→ **PROBLEM REQUIREMENTS**
Which lines run from the one containing "You are a GUI" to the end of the entries? Quote them exactly, and nothing else.

→ **DATA IN THIS EXERCISE**
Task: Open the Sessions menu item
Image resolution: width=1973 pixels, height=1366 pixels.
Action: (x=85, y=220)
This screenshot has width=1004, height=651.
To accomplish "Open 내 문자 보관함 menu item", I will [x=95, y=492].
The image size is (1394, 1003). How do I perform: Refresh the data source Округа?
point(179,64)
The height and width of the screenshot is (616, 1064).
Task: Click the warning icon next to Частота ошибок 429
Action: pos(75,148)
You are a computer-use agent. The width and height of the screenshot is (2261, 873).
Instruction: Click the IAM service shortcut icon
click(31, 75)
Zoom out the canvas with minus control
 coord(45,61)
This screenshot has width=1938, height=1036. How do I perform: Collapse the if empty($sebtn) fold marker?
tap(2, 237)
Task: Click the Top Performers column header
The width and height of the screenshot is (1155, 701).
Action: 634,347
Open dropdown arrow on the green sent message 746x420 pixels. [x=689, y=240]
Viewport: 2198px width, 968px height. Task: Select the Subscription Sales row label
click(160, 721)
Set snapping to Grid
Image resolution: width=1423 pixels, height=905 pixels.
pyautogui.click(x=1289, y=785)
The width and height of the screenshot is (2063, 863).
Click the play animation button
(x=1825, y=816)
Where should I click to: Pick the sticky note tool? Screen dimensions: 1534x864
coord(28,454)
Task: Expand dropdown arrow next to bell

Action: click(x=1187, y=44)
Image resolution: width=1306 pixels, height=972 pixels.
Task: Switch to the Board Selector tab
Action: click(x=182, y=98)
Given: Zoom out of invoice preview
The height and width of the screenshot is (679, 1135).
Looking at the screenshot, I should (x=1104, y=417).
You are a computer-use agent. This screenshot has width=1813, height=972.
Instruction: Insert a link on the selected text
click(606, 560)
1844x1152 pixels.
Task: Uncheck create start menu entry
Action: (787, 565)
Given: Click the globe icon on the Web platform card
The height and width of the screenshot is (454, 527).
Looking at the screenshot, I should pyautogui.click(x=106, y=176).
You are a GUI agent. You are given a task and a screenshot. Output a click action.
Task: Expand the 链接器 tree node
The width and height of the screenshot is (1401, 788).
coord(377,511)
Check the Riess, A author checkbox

→ **ANSWER BOX**
You are a GUI agent. You are given a task and a screenshot. Output a click action.
Task: Expand the 链接器 tree node
The width and height of the screenshot is (1401, 788).
coord(377,511)
Check the Riess, A author checkbox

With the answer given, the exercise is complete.